Degradation of neurodegenerative disease-associated TDP-43 aggregates and oligomers via a proteolysis-targeting chimera

Abstract

Background: Amyotrophic lateral sclerosis (ALS) associated with TAR DNA-binding protein 43 (TDP-43) aggregation has been considered as a lethal and progressive motor neuron disease. Recent studies have shown that both C-terminal TDP-43 (C-TDP-43) aggregates and oligomers were neurotoxic and pathologic agents in ALS and frontotemporal lobar degeneration (FTLD). However, misfolding protein has long been considered as an undruggable target by applying conventional inhibitors, agonists, or antagonists. To provide this unmet medical need, we aim to degrade these misfolding proteins by designing a series of proteolysis targeting chimeras (PROTACs) against C-TDP-43.

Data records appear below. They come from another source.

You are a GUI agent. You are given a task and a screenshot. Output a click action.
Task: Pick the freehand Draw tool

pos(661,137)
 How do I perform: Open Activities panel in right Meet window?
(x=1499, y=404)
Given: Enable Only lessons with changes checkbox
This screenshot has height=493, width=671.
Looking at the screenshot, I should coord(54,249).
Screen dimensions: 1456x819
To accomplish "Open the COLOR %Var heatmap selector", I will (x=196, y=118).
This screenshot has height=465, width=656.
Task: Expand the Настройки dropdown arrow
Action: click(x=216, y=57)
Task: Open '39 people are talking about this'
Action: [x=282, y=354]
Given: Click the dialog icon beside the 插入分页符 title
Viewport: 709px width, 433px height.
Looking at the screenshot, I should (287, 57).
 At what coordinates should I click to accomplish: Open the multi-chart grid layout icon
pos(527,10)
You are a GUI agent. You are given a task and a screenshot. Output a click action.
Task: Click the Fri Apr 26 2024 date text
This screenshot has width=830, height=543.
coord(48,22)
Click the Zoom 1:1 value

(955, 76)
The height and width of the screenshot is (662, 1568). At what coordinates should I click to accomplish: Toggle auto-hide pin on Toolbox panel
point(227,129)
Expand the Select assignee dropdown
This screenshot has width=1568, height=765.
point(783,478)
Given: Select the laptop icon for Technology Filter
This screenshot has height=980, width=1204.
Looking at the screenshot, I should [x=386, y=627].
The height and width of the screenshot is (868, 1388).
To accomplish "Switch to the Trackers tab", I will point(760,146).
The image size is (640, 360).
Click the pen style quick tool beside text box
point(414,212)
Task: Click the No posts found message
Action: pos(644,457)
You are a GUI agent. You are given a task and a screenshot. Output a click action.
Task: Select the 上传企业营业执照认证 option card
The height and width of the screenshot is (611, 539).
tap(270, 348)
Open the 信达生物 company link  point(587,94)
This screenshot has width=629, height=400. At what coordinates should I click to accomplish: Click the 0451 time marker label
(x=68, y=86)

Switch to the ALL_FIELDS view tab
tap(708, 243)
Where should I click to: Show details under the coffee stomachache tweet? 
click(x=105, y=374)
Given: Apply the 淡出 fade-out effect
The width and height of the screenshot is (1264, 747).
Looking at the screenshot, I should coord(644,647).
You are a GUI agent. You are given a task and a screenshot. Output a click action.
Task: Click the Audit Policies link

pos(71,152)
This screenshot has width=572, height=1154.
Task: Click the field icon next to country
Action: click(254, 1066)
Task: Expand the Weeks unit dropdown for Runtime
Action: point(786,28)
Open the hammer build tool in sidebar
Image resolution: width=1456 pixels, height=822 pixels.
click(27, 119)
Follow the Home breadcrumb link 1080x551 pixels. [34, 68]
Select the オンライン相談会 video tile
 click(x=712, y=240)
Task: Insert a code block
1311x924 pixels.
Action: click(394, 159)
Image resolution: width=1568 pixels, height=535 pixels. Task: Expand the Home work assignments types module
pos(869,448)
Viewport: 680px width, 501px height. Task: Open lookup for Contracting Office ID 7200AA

Methods: By applying filter trap assay, western blotting, and microscopy imaging, the degradation efficiency of C-TDP-43 aggregates was studied in Neuro-2a cells overexpressing eGFP-C-TDP-43 or mCherry-C-TDP-43. The cell viability was characterized by alarmarBlue assay. The beneficial and disaggregating effects of TDP-43 PROTAC were examined with the YFP-C-TDP-43 transgenic C. elegans by motility assay and confocal microscopy. The impact of TDP-43 PROTAC on C-TDP-43 oligomeric intermediates was monitored by fluorescence lifetime imaging microscopy and size exclusion chromatography in the Neuro-2a cells co-expressing eGFP-C-TDP-43 and mCherry-C-TDP-43.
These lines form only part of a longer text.